Two Types of Fiber, Different Jobs
Vegetables contain both soluble and insoluble fiber, and most contain more insoluble than soluble. USDA analysis shows that raw broccoli is roughly 87% insoluble fiber, while raw carrots are about 83% insoluble. The balance shifts somewhat with cooking: microwaved broccoli moves closer to a 40/60 soluble-to-insoluble split, and cooked carrots shift to roughly 40/60 as well.
The two types work differently in your body. Soluble fiber dissolves in water and forms a gel-like substance that slows digestion, which helps steady your blood sugar after meals and can lower cholesterol over time. Insoluble fiber doesn’t dissolve. It adds bulk to your stool and helps food move through your digestive tract more quickly. You don’t need to track the ratio yourself. Eating a variety of vegetables naturally gives you both.
What Fiber Does in Your Gut
Beyond keeping digestion regular, vegetable fiber feeds the bacteria living in your large intestine. When gut bacteria ferment fiber, they produce compounds called short-chain fatty acids, particularly one called butyrate. Butyrate is the primary fuel source for the cells lining your colon, and it plays a role in reducing inflammation throughout the gut. A fiber-rich diet encourages the growth of bacteria that specialize in producing these compounds, while also reducing the time food spends sitting in your digestive tract.

Task requirements:
• A. Answer these from the passage on vegetable fiber, one line each:
(i) Roughly what percentage of the fiber in raw broccoli is insoluble?
(ii) What does insoluble fiber add to your stool?
(iii) Which short-chain fatty acid is named as the primary fuel source for the cells lining the colon?
• B. According to the passage on vegetable fiber, why does soluble fiber help steady blood sugar after meals? Answer in one to three sentences.
• C. Continue the passage on vegetable fiber, beginning right after its final sentence.

Material supplied:
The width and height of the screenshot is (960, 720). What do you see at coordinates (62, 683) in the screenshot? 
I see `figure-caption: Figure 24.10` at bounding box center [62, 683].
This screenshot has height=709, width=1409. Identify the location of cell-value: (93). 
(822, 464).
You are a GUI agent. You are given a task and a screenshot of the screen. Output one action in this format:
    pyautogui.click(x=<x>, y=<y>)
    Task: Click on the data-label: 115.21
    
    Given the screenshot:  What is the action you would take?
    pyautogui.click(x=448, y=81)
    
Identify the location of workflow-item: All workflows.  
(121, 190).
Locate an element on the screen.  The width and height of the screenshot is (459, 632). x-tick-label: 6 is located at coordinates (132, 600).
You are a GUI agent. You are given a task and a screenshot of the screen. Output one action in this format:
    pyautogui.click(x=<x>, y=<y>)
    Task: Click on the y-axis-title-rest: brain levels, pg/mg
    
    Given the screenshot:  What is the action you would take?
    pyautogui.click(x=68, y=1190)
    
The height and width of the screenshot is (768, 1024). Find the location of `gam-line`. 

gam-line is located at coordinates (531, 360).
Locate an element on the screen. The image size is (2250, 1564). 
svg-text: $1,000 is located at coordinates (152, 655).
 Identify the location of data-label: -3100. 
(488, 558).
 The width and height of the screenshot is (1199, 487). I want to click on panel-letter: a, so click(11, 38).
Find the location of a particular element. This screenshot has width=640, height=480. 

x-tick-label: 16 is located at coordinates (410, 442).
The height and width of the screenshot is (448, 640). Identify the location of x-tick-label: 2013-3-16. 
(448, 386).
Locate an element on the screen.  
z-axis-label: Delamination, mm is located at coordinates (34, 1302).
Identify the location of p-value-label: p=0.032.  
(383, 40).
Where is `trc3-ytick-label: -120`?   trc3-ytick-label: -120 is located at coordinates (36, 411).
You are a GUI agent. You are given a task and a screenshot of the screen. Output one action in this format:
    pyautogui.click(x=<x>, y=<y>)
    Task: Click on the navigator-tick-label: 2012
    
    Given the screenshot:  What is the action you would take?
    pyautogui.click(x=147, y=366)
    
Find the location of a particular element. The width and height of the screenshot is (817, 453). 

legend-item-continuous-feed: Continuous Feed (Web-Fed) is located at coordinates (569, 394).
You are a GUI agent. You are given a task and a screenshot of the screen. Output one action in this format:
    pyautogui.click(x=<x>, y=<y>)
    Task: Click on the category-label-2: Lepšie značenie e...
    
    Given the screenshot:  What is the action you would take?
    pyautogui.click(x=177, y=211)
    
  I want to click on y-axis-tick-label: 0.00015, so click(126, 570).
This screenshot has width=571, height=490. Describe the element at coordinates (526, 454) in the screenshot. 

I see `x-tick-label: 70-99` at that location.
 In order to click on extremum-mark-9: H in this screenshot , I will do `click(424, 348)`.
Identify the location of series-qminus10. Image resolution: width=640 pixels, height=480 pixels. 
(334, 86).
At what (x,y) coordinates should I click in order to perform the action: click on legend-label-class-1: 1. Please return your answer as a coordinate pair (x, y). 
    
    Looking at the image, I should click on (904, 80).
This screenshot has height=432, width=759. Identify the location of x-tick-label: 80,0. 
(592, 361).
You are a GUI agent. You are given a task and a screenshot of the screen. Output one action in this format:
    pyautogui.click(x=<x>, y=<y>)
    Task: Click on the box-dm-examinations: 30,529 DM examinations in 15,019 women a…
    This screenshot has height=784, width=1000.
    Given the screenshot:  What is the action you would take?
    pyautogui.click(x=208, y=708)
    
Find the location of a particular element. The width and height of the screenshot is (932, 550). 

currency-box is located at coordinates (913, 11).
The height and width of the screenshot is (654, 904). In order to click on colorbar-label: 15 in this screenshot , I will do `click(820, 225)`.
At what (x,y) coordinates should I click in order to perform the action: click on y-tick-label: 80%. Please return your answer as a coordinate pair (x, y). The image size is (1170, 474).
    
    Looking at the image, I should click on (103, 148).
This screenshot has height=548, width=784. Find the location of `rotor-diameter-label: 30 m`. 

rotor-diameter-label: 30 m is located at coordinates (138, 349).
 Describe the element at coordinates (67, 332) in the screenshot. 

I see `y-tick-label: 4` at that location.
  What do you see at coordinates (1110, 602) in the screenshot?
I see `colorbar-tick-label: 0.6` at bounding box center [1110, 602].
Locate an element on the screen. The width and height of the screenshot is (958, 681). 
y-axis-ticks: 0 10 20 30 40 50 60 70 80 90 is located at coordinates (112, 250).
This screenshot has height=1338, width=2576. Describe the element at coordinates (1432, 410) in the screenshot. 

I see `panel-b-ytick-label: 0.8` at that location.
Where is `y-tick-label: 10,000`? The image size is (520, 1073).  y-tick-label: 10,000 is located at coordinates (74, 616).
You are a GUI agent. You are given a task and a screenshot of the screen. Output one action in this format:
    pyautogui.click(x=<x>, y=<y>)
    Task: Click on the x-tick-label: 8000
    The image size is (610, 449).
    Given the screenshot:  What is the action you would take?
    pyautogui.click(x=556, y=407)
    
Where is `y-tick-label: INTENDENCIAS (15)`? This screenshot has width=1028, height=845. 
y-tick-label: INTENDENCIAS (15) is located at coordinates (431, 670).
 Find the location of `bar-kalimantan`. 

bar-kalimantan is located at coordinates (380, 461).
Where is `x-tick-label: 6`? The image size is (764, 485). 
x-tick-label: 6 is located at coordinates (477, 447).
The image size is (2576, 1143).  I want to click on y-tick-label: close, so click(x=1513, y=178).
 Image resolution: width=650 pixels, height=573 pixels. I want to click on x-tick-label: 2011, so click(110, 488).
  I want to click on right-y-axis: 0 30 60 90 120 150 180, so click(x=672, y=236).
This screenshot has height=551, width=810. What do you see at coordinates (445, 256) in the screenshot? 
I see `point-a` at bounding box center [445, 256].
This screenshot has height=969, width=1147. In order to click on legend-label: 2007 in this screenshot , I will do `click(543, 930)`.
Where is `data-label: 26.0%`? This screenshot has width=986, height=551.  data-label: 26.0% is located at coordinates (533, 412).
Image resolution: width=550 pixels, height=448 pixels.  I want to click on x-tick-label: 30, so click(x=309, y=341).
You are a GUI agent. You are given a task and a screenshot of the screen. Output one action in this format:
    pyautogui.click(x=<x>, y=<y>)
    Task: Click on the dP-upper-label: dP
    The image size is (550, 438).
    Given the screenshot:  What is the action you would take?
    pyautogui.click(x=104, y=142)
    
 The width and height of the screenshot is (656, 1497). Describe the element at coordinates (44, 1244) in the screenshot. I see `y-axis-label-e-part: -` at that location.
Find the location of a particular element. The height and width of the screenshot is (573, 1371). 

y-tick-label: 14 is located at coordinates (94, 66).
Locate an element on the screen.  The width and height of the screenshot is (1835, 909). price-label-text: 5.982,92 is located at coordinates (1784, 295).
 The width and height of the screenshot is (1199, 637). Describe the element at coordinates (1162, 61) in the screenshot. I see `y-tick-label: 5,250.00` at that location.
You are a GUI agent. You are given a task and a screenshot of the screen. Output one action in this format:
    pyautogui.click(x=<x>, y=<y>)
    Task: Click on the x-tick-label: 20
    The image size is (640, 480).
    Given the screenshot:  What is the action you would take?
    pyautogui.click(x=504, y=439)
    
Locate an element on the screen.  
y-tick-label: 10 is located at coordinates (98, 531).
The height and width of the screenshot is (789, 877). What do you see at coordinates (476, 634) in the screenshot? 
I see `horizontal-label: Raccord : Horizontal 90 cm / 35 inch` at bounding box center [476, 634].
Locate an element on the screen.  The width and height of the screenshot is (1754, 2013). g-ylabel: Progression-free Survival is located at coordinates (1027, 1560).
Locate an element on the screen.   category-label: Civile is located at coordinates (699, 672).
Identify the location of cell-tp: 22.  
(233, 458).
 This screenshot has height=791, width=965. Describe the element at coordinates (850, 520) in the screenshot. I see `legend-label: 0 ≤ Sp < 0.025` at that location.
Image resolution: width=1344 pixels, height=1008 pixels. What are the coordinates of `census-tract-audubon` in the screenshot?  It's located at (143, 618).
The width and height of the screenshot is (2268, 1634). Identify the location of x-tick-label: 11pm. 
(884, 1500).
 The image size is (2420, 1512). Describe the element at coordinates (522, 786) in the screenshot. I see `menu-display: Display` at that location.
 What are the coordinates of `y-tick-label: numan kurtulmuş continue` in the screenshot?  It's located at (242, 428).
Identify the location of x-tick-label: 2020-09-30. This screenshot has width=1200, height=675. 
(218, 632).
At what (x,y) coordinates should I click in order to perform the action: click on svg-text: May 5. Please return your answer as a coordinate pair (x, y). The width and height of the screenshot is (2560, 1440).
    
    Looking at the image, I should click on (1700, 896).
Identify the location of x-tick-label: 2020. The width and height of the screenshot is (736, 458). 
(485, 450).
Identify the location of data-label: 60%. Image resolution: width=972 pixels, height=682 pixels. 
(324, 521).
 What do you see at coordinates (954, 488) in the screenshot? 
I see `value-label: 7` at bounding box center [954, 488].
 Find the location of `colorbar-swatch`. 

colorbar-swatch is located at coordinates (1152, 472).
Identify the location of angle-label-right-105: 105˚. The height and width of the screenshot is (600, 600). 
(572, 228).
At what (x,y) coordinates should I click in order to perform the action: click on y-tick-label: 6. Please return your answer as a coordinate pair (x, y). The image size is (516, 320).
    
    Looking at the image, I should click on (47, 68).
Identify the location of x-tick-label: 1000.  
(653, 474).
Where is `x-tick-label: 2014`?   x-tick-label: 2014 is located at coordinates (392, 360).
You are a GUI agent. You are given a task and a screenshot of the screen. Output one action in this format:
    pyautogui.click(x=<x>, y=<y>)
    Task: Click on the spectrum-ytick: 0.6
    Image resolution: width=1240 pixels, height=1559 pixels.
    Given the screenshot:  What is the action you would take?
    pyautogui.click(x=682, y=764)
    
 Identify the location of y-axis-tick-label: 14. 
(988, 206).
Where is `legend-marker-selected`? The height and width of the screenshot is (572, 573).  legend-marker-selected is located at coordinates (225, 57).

Expected results:
• A.
(i) About 87%.
(ii) Bulk.
(iii) Butyrate.

• B. Soluble fiber dissolves in water and forms a gel-like substance that slows digestion. That slower digestion is what helps keep blood sugar steady after meals.

• C.
The process is surprisingly collaborative. Some bacterial species break fiber down into simpler molecules like lactate and acetate. Other species then use those byproducts to produce butyrate. This chain of cooperation, sometimes called cross-feeding, means that a diverse, fiber-rich diet supports a more complex and resilient gut ecosystem. Fermented vegetables may amplify this effect by introducing additional lactate into the gut, giving butyrate-producing bacteria more raw material to work with.
How Cooking Changes Fiber Content
Cooking doesn’t destroy fiber, but it does change its structure. Heat breaks down some of the insoluble fiber in vegetables, converting it into forms that are easier to digest. This is why cooked vegetables tend to be gentler on your stomach than raw ones. For people who experience bloating or discomfort from high-fiber foods, lightly steaming or roasting vegetables can make them more tolerable without sacrificing much total fiber.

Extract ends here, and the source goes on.